I've always had an overactive imagination, I day-dreamed all day in school, and in church when I was little. When I didn't like what was going on, I could fill the world I was seeing with scenarios,

The floor could open up and led to strange places, or the chalk board would slide down and I'd climb through to a place far away from where I started.

Growing up, going through high school, it stuck with me... but not so childish.. I don't want you to think of me as some spacey guy, some weirdo always staring at the ceiling and looking lost..

I have found I can leave whenever I want, I have just recently tried it at the gym. I was on the elliptical and I was only 5 minutes in... I closed my eyes, and the movie that was playing.. I think it was 50 First Dates.. faded.. the machine whir slowed and I was alone.

I was running through fields, dangerously fast, running jumping. Never tiring, Never slowing, Finding lost things, basically running through the landscape of my mind. Imagining this maze that is ever growing,

I open my eyes and the sweat stings them, the number on the machine says 60 minutes. I'm not tired, but I step off and i'm still running, not sure if its in my head but its hard to walk slow.

I feel great, I open the door and leave the darkened room and journey to the machines, wishing and craving the feeling of slipping away, creating Mundane into Magnificent.


The mind is a very powerful thing,

Try changing your world, open secret passageways in the office when your watching the clock tick away.

Turn your shopping cart into a Mario Kart speedway, and surf through the store.

Some people say that dwelling in your imagination is an unheathly place, because your never apart of the normal world..

But I see it as making life more exciting, dealing with what you've been given and making the best of it.

Me and J.P. are doing great.

I am done messing around with other guys, as hard as it might be.. He Loves me.. I owe it to him to give him my all.

Close your eyes, find your Escape and leave the boring behind.. ...DO IT!

:)

Sunday, August 7, 2011

Life Is

I've been thinking the past couple of days,


Life is messy


Life is sucky

Life is unfair at times

Life is unnoticed by the people who need to see it,

Life is hard for some

Life is easy for others

But i've realized that life, all that we do, is an adventure.

Life sucks, Life is Messy.. SO WHAT!

Life is short

Life is beautiful

Life is Messy.. Crazy, wonderful, silly, magical and breathtaking.

Life is okay.

No matter who we fall in and out in love with,

whether we grow old with someone or die alone,

Its not about the happy ending people, its about the story. Taking chances, making steps to change the mundane into magical.

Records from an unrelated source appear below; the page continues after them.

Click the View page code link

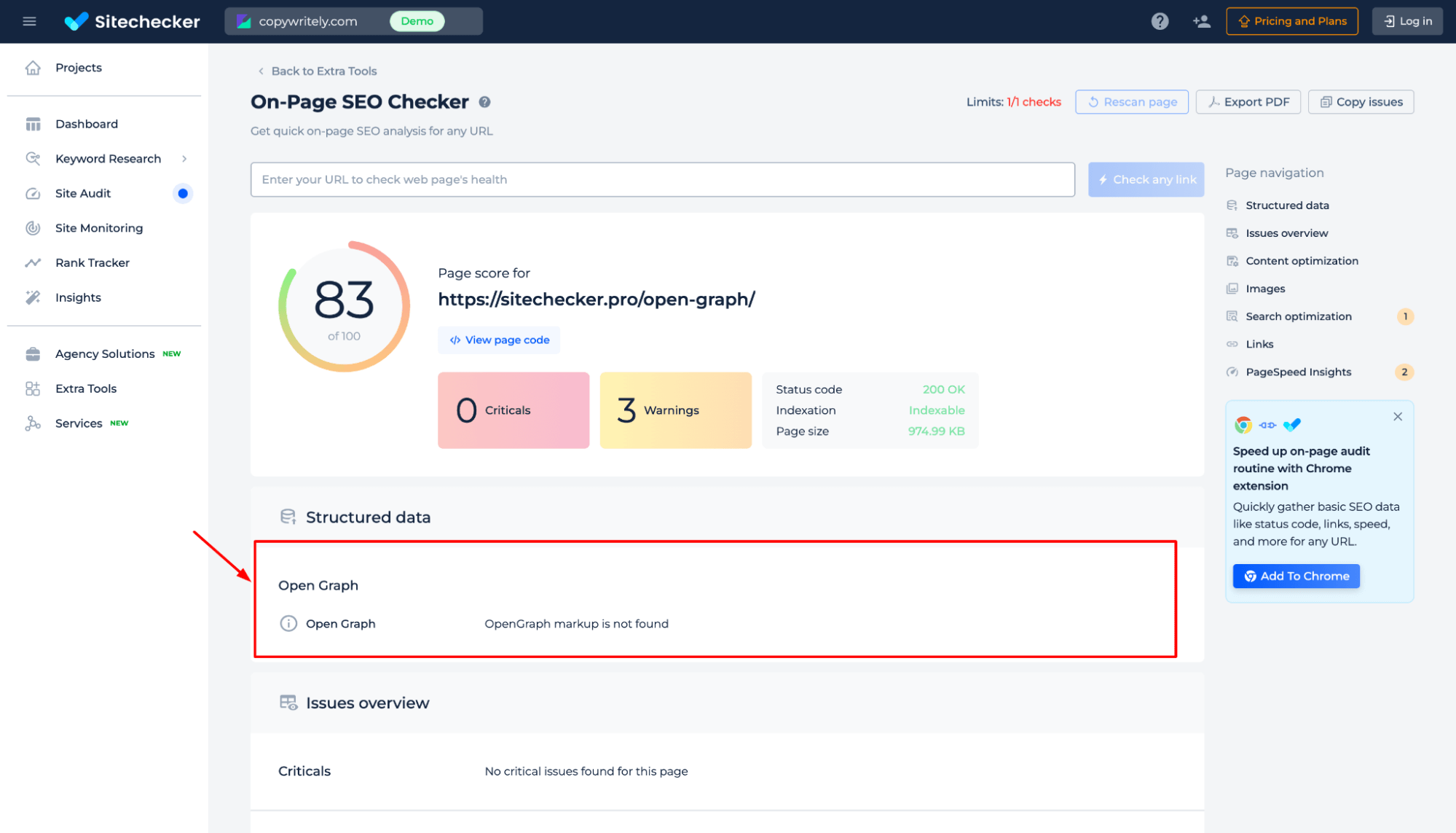[500, 339]
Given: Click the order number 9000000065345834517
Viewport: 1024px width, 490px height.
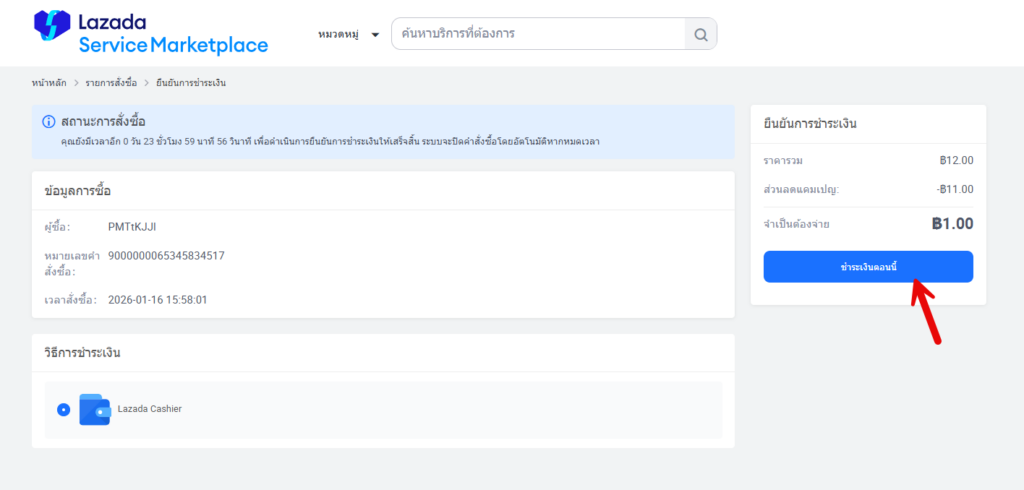Looking at the screenshot, I should (166, 256).

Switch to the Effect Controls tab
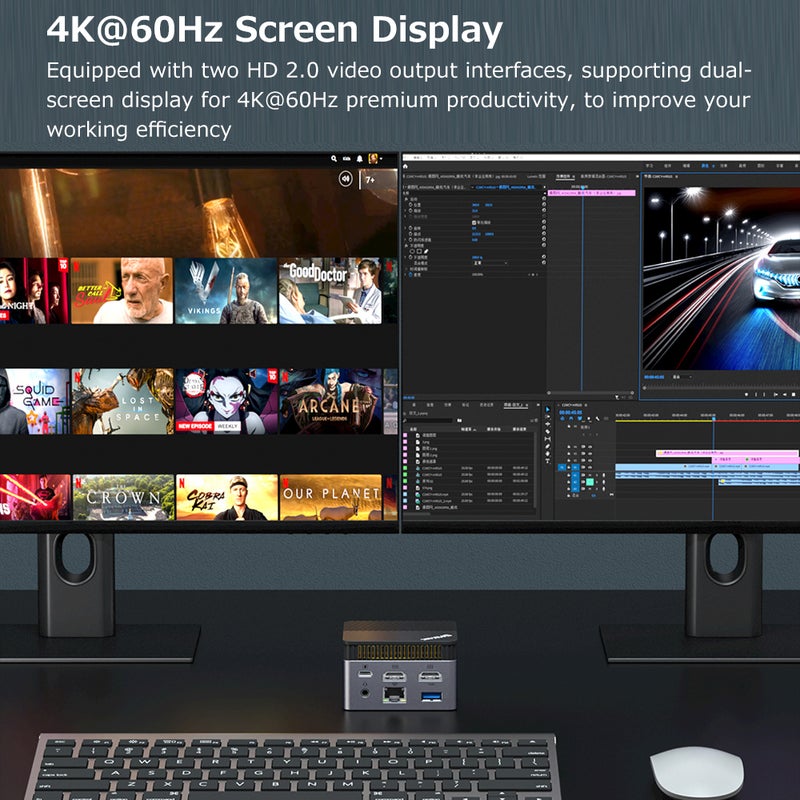565,177
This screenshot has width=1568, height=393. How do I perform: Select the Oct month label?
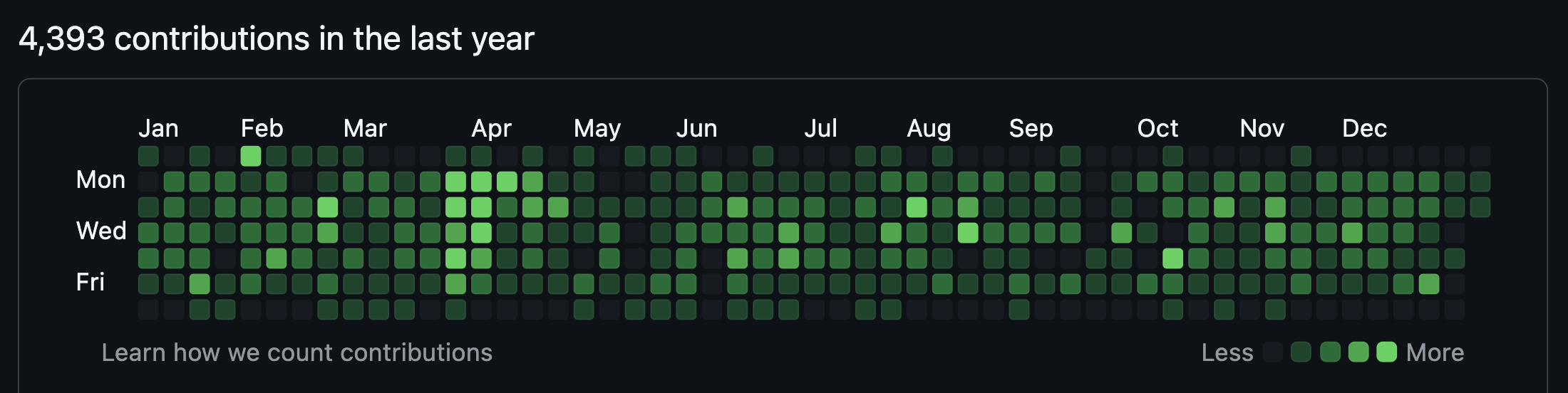1157,128
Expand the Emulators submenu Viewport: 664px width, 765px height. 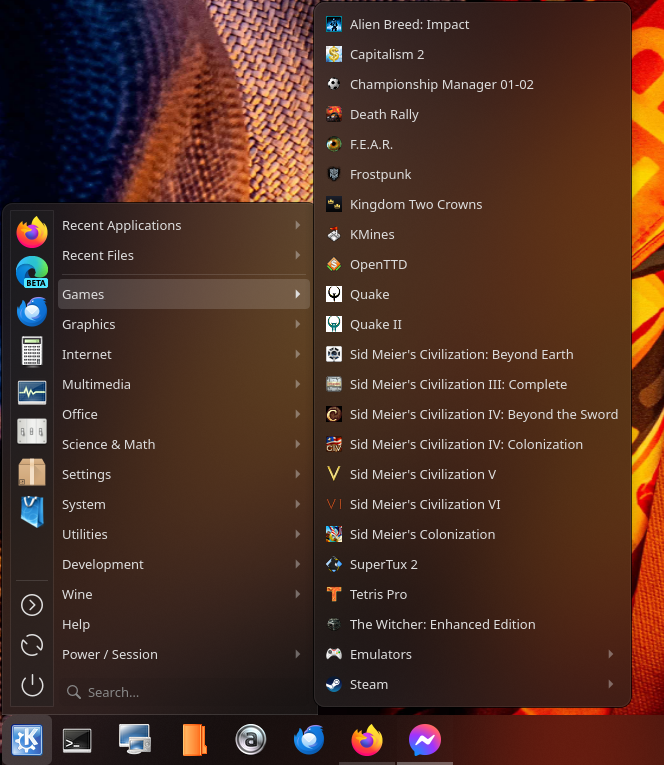472,654
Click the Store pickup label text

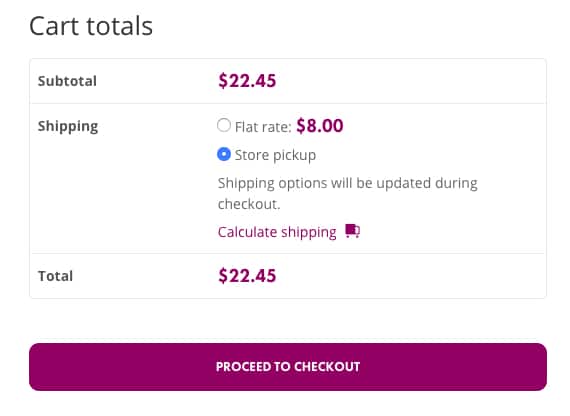point(275,155)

Every choice we make starts a reaction,

just live life, make friends

Fall in and out of Love

Enjoy every second

-nick

Friday, August 5, 2011

At A Loss

Lately its like the world wants too much of my attention,


Where is the balance? Ending things with J.P. was hard, but it made me realize that I need to get out and date,

but why does it hurt so much.

The new guy i've been going on dates with has grown super attached, I don't really know what to do.

I can't help but wonder if I was the clingy, needy one with J.P. I certainly bring him up every spare moment on here.. I don't mean to keep dwelling on it, but it's hard to sever that connection we had, it was messy, it was hard, but it was kinda beautiful..

I feel like i'm stuck in the cement, I can't move.

I tried things with another guy but it just happened too fast, the things he is saying.. he fell for me very fast and the more he mentions it, or tells me I shouldn't see anyone else.. it makes him so less attractive to me.

He is lonely, hes broken. Like me.
But two broken people don't fix eachother, they pieces don't just mesh and repair themselves.

    I'm trying to fix myself and it doesn't help that all the jagged pieces of him are shredding at me,

I sound selfish, I finally find someone who's into me 100 percent, but then I realize he doesn't know me.

All these guys they fall for me, not sounding cocky or arrogant.. but they fall for me, then they really get to know me and they lose interest.

Sometimes I can be crazy

Sometimes I can be needy

Sometimes I can so busy you never see me

Sometimes I am so free its insane but they can never hang out.

When will the timing be right..

Despite how much I say i'm lonely.. I don't need a relationship right now..

I'm going to the gym, i'm going to get in shape.

Meanwhile I am just going to take things slow..

I still want J.P. though I should just move on, but there is that thing in the back of my mind wondering if he was the one.. it sounds stupid because.. I am young. There is plenty of time to meet my guy.

I need to sit Nel down to and explain things to him like I have, that I simply can't deal with someone needing attention all the time,

I need to talk to J.P. I am not sure whether to tell him I still have feelings for him, or just stay friends and not tell him that I still dream about him
think about him
crave him

want him..

We've been texting,

Funny things, playful banter,

I've missed it.

Not sure what to do..

My head hurts..

I guess I will just see how things go, date when I can...

I crave to be weightless, to wake up and not worry.. not hurt..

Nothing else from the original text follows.